Tuesday, November 10, 2009

Deads, jumps 'n run

  • RUN 200 m
  • 21 Deadlifts (225 lbs/ 155 lbs)
  • 21 Box Jumps
  • RUN 400 m
  • 15 Deadlifts
  • 15 Box Jumps
  • RUN 800 m
  • 9 Deadlifts
  • 9 Box Jumps
Time: 13:11

Monday, November 9, 2009

Monday madness

WOD: Six rounds of:
  • 10 x Thrusters
  • 10 x Push-press
  • 10 x Overhead squats
  • 25 double unders
Time was 37:11. My overhead squats were a disaster and I need to recapture some shoulder mobility to make it start working again.

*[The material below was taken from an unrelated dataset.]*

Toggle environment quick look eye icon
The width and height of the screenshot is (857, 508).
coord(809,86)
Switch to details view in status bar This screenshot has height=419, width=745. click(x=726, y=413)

Saturday, November 7, 2009

5k row

Rowed 5k in 18:47 today, just 2 seconds off my PR. It's going to happen.

Friday, November 6, 2009

Hit it hard Friday

  • Box Jumps (24"/20")
  • KB Swings (24kg/16kg)
  • Sumo Deadlift HighPull (75 lbs/ 55 lbs)*
Reps of 21-15-9

*the weight on this one is light but the idea is power generated...moving a lighter weight faster can sometimes produce more power then moving a heavier weight at a slower speed.

Time = 6:45.

Thursday, November 5, 2009

Hopper deck Thursday

Randomly selected WOD:

  • Handstand Push ups
  • Ring Dips
  • Push Ups
Reps of 21-15-9.

I forget my time, but it doesn't matter cuz I didn't do so well...

Tuesday, November 3, 2009

Long and heavy

Today's WOD: 30 rounds of:
  • 3 x Deadlifts
  • 2 x Power cleans
  • 1 x Squat clean
  • 1 x Jerk
All that is considered one round.

Prescribed was 155lbs, but Jason had me do 135lbs. Took me 22:59 -- which I'm very proud of. Rock 'n roll!

Monday, November 2, 2009

Tabatas: Squats, SDHP, Wall-balls and Pull-ups

Today's WOD: Tabata: 20 seconds of work, 10 seconds of rest, 8 rounds each of:
  • Air squats
  • SDHP (95lbs)
  • Wall balls (20lbs)
  • Pull-ups
Did 124, 55, 77, and 40 respectively for a total of 296.